It is incredible to see how great and straightforward the South Korean Cinema is with the horror genre. They not only avoid sugarcoating the concept to ease for those who are not used to watching bloody and scary scenes, in fact, the camera work, performance, or even visually stunning effects have the power to force the audience to depart from their comfort zone and enter where they would never dare to even think about.
Taking place in the Joseon Era, “The Wrath” brings two women against each other during the time when an evil spirit cursed the family when their son died on the wedding day. When the maid, who became the youngest daughter-in-law, gets pregnant, the life of her unborn child is being threatened as the evil spirit won’t stop at anything until it takes every man of the family of Shin. But the desire of the authoritarian family matriarch, Madame Shin, to break the family curse goes wrong when her young son immediately dies under horrible conditions which words simply fail to describe.
While the Joseon period is the source of inspiration for Korean Cinema, “The Wrath” takes a different turn by taking the audience into a dark alley, leaving some of its viewers to have their eyes closed during certain scenes.
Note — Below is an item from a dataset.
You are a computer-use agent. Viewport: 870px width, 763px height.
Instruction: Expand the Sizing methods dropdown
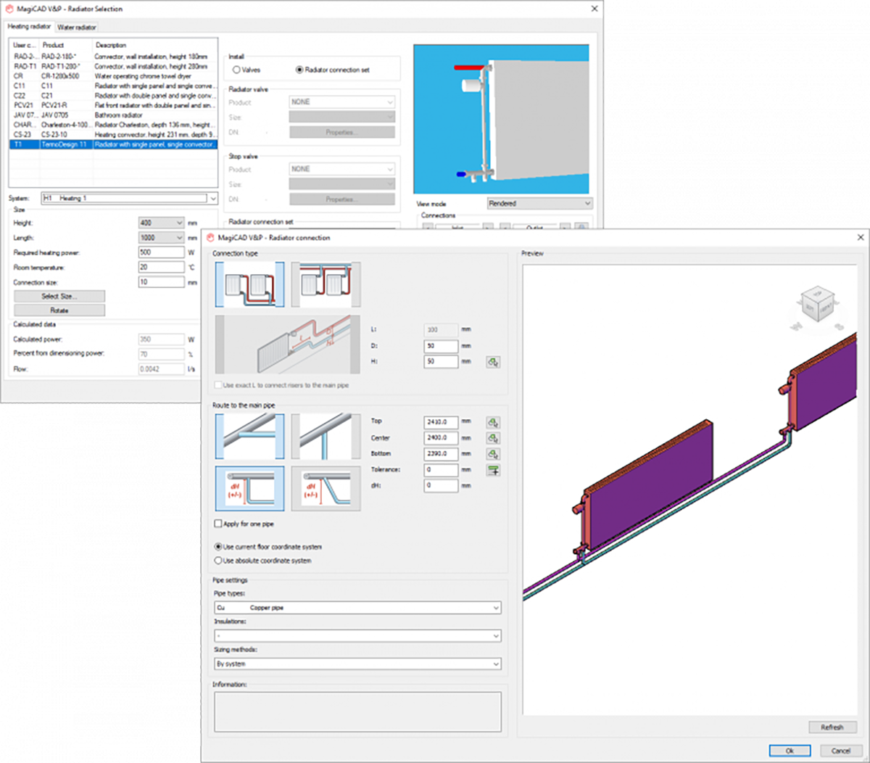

All the close-up scenes with killings are extremely detailed that can cause a discomforting feeling for some, however, for the nuanced audience who likes seeing horror cinema in its best way possible, “The Wrath” won’t leave anyone disappointed; especially when it’s being viewed after midnight for a better effect.
Ok-bun is our protagonist, who, while pregnant must fight for the life of her child after losing her husband. But when an exorcist was invited to the house to investigate the matter and see if he can clear the house from the evil spirit, he quickly recognizes Ok-bun’s strong soul as he says, “It won’t be easy for the evil spirit to kill you.” Once the flashbacks shed light on what really happened that led the family to be cursed in the first place, the film takes a twisted turn, offering a satisfying answer to the question that will always be in demand.
In the end, “The Wrath” is a delightfully scary horror film that explores the most important theme – when you gain everything, you lose everything. In short, the film is not about defeating evil, which is impossible, but rather consoling it to be able to control it later. But as the director Yoo Young-seon proves through his directorial approach, the evil cannot be consoled. And if it is consoled, that happens only to fool its victims later and begin its dangerous game once again when an appropriate victim arrives.